-------- TASK INPUT
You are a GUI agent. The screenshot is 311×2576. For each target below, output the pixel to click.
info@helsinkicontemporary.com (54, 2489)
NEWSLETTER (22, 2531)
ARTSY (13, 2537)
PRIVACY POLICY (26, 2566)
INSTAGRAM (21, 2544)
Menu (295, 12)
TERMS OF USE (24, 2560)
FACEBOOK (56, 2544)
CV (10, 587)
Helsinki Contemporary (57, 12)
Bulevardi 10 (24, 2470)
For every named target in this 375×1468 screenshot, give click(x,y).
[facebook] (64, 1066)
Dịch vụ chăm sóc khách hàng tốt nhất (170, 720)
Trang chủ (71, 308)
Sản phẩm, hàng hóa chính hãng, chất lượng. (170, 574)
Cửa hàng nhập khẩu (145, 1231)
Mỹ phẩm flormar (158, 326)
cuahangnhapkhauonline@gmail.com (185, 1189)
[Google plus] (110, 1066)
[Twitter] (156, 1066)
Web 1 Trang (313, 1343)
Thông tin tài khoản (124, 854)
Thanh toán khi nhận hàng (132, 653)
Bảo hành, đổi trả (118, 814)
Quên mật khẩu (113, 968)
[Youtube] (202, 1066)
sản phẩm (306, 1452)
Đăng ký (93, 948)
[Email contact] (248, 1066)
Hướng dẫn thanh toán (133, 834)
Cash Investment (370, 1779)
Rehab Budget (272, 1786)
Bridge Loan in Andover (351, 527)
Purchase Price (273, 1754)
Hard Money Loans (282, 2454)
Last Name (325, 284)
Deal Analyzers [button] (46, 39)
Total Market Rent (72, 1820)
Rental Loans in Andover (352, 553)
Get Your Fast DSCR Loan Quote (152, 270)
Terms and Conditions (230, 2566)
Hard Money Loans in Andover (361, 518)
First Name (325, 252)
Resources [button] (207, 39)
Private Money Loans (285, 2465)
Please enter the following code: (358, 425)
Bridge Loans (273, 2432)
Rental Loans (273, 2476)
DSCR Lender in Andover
----------------
■ EXERCISE DESCRIPTION
Repeat the listing above exactly, keeping every word as it stands.

■ WRITTEN RESPONSE
You are a GUI agent. The screenshot is 311×2576. For each target below, output the pixel to click.
info@helsinkicontemporary.com (54, 2489)
NEWSLETTER (22, 2531)
ARTSY (13, 2537)
PRIVACY POLICY (26, 2566)
INSTAGRAM (21, 2544)
Menu (295, 12)
TERMS OF USE (24, 2560)
FACEBOOK (56, 2544)
CV (10, 587)
Helsinki Contemporary (57, 12)
Bulevardi 10 (24, 2470)
For every named target in this 375×1468 screenshot, give click(x,y).
[facebook] (64, 1066)
Dịch vụ chăm sóc khách hàng tốt nhất (170, 720)
Trang chủ (71, 308)
Sản phẩm, hàng hóa chính hãng, chất lượng. (170, 574)
Cửa hàng nhập khẩu (145, 1231)
Mỹ phẩm flormar (158, 326)
cuahangnhapkhauonline@gmail.com (185, 1189)
[Google plus] (110, 1066)
[Twitter] (156, 1066)
Web 1 Trang (313, 1343)
Thông tin tài khoản (124, 854)
Thanh toán khi nhận hàng (132, 653)
Bảo hành, đổi trả (118, 814)
Quên mật khẩu (113, 968)
[Youtube] (202, 1066)
sản phẩm (306, 1452)
Đăng ký (93, 948)
[Email contact] (248, 1066)
Hướng dẫn thanh toán (133, 834)
Cash Investment (370, 1779)
Rehab Budget (272, 1786)
Bridge Loan in Andover (351, 527)
Purchase Price (273, 1754)
Hard Money Loans (282, 2454)
Last Name (325, 284)
Deal Analyzers [button] (46, 39)
Total Market Rent (72, 1820)
Rental Loans in Andover (352, 553)
Get Your Fast DSCR Loan Quote (152, 270)
Terms and Conditions (230, 2566)
Hard Money Loans in Andover (361, 518)
First Name (325, 252)
Resources [button] (207, 39)
Private Money Loans (285, 2465)
Please enter the following code: (358, 425)
Bridge Loans (273, 2432)
Rental Loans (273, 2476)
DSCR Lender in Andover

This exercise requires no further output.